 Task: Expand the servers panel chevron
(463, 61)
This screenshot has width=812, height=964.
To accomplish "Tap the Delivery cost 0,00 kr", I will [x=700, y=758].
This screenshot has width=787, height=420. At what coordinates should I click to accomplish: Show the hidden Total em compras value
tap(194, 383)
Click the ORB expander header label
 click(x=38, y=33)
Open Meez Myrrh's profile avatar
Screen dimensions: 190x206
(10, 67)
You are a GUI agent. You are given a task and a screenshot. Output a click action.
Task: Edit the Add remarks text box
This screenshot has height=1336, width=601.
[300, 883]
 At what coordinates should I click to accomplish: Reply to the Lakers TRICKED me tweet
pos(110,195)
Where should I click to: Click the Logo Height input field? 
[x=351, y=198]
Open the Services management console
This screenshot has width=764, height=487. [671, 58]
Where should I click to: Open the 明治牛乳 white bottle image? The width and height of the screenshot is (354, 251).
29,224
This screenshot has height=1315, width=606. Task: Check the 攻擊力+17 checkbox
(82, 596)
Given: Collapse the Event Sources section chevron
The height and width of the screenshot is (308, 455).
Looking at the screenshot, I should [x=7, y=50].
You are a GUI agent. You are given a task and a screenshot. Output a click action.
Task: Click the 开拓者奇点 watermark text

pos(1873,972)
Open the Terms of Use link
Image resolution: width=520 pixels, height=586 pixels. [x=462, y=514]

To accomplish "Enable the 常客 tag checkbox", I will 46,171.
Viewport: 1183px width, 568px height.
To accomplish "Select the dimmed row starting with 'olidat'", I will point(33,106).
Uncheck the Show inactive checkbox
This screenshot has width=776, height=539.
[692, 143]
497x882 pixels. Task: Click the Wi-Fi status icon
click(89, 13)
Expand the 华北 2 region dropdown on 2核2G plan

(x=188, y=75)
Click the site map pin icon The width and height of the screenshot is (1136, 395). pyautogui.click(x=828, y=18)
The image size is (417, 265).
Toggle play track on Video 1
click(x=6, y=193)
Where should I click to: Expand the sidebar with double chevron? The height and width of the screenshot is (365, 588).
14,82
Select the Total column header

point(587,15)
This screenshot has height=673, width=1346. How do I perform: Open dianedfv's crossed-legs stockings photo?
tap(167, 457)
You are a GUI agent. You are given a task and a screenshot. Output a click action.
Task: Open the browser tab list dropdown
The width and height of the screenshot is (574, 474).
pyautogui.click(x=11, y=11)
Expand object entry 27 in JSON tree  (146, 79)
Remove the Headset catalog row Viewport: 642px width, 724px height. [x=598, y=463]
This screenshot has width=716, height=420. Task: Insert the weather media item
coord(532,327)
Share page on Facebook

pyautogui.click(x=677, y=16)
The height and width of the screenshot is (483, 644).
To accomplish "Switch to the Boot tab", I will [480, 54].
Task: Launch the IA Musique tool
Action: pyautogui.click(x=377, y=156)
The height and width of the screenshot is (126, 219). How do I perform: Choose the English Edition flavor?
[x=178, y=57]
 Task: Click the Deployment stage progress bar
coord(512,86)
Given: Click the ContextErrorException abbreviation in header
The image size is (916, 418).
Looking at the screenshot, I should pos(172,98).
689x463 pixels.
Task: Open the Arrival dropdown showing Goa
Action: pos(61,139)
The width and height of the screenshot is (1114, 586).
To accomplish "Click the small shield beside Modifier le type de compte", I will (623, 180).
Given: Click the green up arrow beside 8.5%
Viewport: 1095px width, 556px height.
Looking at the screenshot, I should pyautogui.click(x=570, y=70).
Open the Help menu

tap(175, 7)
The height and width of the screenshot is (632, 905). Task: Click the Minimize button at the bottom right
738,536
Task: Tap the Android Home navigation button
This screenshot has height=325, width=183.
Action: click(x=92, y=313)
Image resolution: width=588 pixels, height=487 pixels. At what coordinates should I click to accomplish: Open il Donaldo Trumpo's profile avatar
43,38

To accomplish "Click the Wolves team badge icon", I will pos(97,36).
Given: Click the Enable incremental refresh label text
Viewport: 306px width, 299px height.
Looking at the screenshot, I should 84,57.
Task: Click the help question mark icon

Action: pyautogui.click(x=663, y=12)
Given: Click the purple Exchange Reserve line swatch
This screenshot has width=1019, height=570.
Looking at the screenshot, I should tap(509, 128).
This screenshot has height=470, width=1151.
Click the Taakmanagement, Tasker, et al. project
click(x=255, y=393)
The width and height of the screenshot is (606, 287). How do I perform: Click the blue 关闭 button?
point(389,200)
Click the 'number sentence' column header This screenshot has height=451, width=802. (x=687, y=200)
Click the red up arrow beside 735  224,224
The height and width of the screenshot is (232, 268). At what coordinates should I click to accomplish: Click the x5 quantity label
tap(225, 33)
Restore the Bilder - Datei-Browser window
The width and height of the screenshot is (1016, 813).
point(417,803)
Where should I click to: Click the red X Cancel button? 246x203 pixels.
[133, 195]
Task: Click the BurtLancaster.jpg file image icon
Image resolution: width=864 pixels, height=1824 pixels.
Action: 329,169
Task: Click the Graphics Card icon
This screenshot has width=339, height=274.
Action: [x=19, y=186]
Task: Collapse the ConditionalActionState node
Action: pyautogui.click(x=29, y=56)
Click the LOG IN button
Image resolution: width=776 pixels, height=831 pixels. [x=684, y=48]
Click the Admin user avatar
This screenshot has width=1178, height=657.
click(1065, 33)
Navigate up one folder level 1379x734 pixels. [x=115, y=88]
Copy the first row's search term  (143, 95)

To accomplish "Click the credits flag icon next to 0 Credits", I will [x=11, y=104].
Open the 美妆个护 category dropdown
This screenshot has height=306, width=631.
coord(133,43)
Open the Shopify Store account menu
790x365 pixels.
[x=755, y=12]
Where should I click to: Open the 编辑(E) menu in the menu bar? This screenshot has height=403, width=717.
• • • • •
Work to be completed: An exact copy of every line above is needed.

Expected answer:
 Task: Expand the servers panel chevron
(463, 61)
This screenshot has width=812, height=964.
To accomplish "Tap the Delivery cost 0,00 kr", I will [x=700, y=758].
This screenshot has width=787, height=420. At what coordinates should I click to accomplish: Show the hidden Total em compras value
tap(194, 383)
Click the ORB expander header label
 click(x=38, y=33)
Open Meez Myrrh's profile avatar
Screen dimensions: 190x206
(10, 67)
You are a GUI agent. You are given a task and a screenshot. Output a click action.
Task: Edit the Add remarks text box
This screenshot has height=1336, width=601.
[300, 883]
 At what coordinates should I click to accomplish: Reply to the Lakers TRICKED me tweet
pos(110,195)
Where should I click to: Click the Logo Height input field? 
[x=351, y=198]
Open the Services management console
This screenshot has width=764, height=487. [671, 58]
Where should I click to: Open the 明治牛乳 white bottle image? The width and height of the screenshot is (354, 251).
29,224
This screenshot has height=1315, width=606. Task: Check the 攻擊力+17 checkbox
(82, 596)
Given: Collapse the Event Sources section chevron
The height and width of the screenshot is (308, 455).
Looking at the screenshot, I should [x=7, y=50].
You are a GUI agent. You are given a task and a screenshot. Output a click action.
Task: Click the 开拓者奇点 watermark text

pos(1873,972)
Open the Terms of Use link
Image resolution: width=520 pixels, height=586 pixels. [x=462, y=514]

To accomplish "Enable the 常客 tag checkbox", I will 46,171.
Viewport: 1183px width, 568px height.
To accomplish "Select the dimmed row starting with 'olidat'", I will point(33,106).
Uncheck the Show inactive checkbox
This screenshot has width=776, height=539.
[692, 143]
497x882 pixels. Task: Click the Wi-Fi status icon
click(89, 13)
Expand the 华北 2 region dropdown on 2核2G plan

(x=188, y=75)
Click the site map pin icon The width and height of the screenshot is (1136, 395). pyautogui.click(x=828, y=18)
The image size is (417, 265).
Toggle play track on Video 1
click(x=6, y=193)
Where should I click to: Expand the sidebar with double chevron? The height and width of the screenshot is (365, 588).
14,82
Select the Total column header

point(587,15)
This screenshot has height=673, width=1346. How do I perform: Open dianedfv's crossed-legs stockings photo?
tap(167, 457)
You are a GUI agent. You are given a task and a screenshot. Output a click action.
Task: Open the browser tab list dropdown
The width and height of the screenshot is (574, 474).
pyautogui.click(x=11, y=11)
Expand object entry 27 in JSON tree  (146, 79)
Remove the Headset catalog row Viewport: 642px width, 724px height. [x=598, y=463]
This screenshot has width=716, height=420. Task: Insert the weather media item
coord(532,327)
Share page on Facebook

pyautogui.click(x=677, y=16)
The height and width of the screenshot is (483, 644).
To accomplish "Switch to the Boot tab", I will [480, 54].
Task: Launch the IA Musique tool
Action: pyautogui.click(x=377, y=156)
The height and width of the screenshot is (126, 219). How do I perform: Choose the English Edition flavor?
[x=178, y=57]
 Task: Click the Deployment stage progress bar
coord(512,86)
Given: Click the ContextErrorException abbreviation in header
The image size is (916, 418).
Looking at the screenshot, I should pos(172,98).
689x463 pixels.
Task: Open the Arrival dropdown showing Goa
Action: pos(61,139)
The width and height of the screenshot is (1114, 586).
To accomplish "Click the small shield beside Modifier le type de compte", I will (623, 180).
Given: Click the green up arrow beside 8.5%
Viewport: 1095px width, 556px height.
Looking at the screenshot, I should pyautogui.click(x=570, y=70).
Open the Help menu

tap(175, 7)
The height and width of the screenshot is (632, 905). Task: Click the Minimize button at the bottom right
738,536
Task: Tap the Android Home navigation button
This screenshot has height=325, width=183.
Action: click(x=92, y=313)
Image resolution: width=588 pixels, height=487 pixels. At what coordinates should I click to accomplish: Open il Donaldo Trumpo's profile avatar
43,38

To accomplish "Click the Wolves team badge icon", I will pos(97,36).
Given: Click the Enable incremental refresh label text
Viewport: 306px width, 299px height.
Looking at the screenshot, I should 84,57.
Task: Click the help question mark icon

Action: pyautogui.click(x=663, y=12)
Given: Click the purple Exchange Reserve line swatch
This screenshot has width=1019, height=570.
Looking at the screenshot, I should tap(509, 128).
This screenshot has height=470, width=1151.
Click the Taakmanagement, Tasker, et al. project
click(x=255, y=393)
The width and height of the screenshot is (606, 287). How do I perform: Click the blue 关闭 button?
point(389,200)
Click the 'number sentence' column header This screenshot has height=451, width=802. (x=687, y=200)
Click the red up arrow beside 735  224,224
The height and width of the screenshot is (232, 268). At what coordinates should I click to accomplish: Click the x5 quantity label
tap(225, 33)
Restore the Bilder - Datei-Browser window
The width and height of the screenshot is (1016, 813).
point(417,803)
Where should I click to: Click the red X Cancel button? 246x203 pixels.
[133, 195]
Task: Click the BurtLancaster.jpg file image icon
Image resolution: width=864 pixels, height=1824 pixels.
Action: 329,169
Task: Click the Graphics Card icon
This screenshot has width=339, height=274.
Action: [x=19, y=186]
Task: Collapse the ConditionalActionState node
Action: pyautogui.click(x=29, y=56)
Click the LOG IN button
Image resolution: width=776 pixels, height=831 pixels. [x=684, y=48]
Click the Admin user avatar
This screenshot has width=1178, height=657.
click(1065, 33)
Navigate up one folder level 1379x734 pixels. [x=115, y=88]
Copy the first row's search term  (143, 95)

To accomplish "Click the credits flag icon next to 0 Credits", I will [x=11, y=104].
Open the 美妆个护 category dropdown
This screenshot has height=306, width=631.
coord(133,43)
Open the Shopify Store account menu
790x365 pixels.
[x=755, y=12]
Where should I click to: Open the 编辑(E) menu in the menu bar? This screenshot has height=403, width=717.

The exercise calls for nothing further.